EXERCISE REQUIREMENTS:
Format every line of the records below as a JSON list of strings, one string per line and no blank lines. Omit the pictures.

[Excerpt from a dataset]
● ● ● ● ●

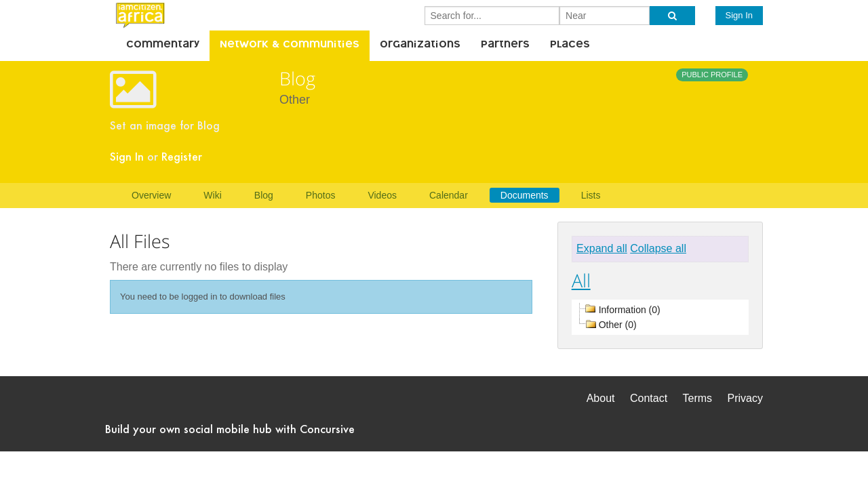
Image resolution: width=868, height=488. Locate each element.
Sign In (739, 15)
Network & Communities (290, 45)
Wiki (212, 195)
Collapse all (658, 248)
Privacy (745, 398)
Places (570, 45)
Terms (698, 398)
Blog (264, 195)
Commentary (163, 45)
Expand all (601, 248)
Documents (524, 195)
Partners (505, 45)
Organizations (420, 45)
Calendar (448, 195)
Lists (591, 195)
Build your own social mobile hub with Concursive (230, 428)
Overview (151, 195)
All (581, 280)
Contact (648, 398)
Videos (382, 195)
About (601, 398)
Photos (321, 195)
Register (182, 156)
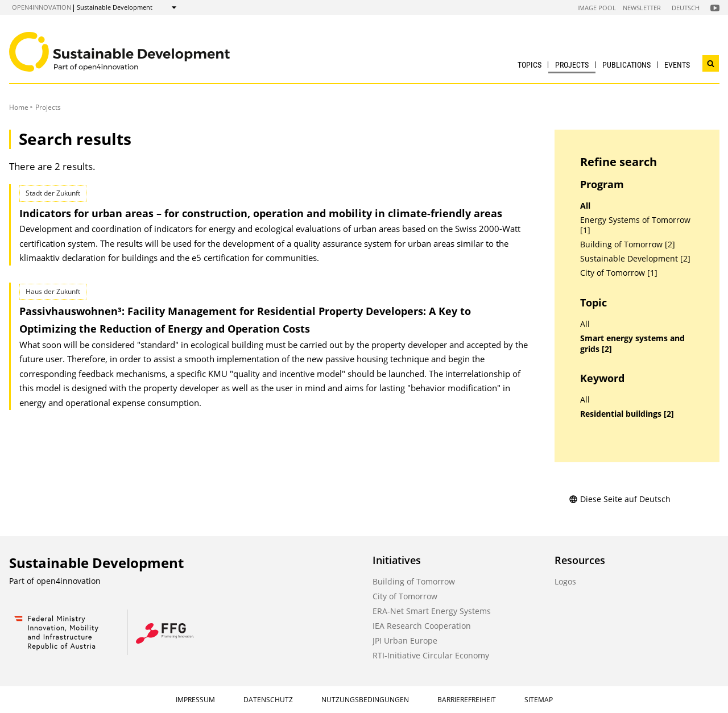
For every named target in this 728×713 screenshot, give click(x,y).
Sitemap (539, 699)
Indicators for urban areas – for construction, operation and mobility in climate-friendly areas (260, 213)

● ● ● ● ●

SOLVED PROBLEM:
[
  "Image resolution: width=868, height=488. Locate each element.",
  "Sign In (739, 15)",
  "Network & Communities (290, 45)",
  "Wiki (212, 195)",
  "Collapse all (658, 248)",
  "Privacy (745, 398)",
  "Places (570, 45)",
  "Terms (698, 398)",
  "Blog (264, 195)",
  "Commentary (163, 45)",
  "Expand all (601, 248)",
  "Documents (524, 195)",
  "Partners (505, 45)",
  "Organizations (420, 45)",
  "Calendar (448, 195)",
  "Lists (591, 195)",
  "Build your own social mobile hub with Concursive (230, 428)",
  "Overview (151, 195)",
  "All (581, 280)",
  "Contact (648, 398)",
  "Videos (382, 195)",
  "About (601, 398)",
  "Photos (321, 195)",
  "Register (182, 156)",
  "For every named target in this 728×713 screenshot, give click(x,y).",
  "Sitemap (539, 699)",
  "Indicators for urban areas – for construction, operation and mobility in climate-friendly areas (260, 213)"
]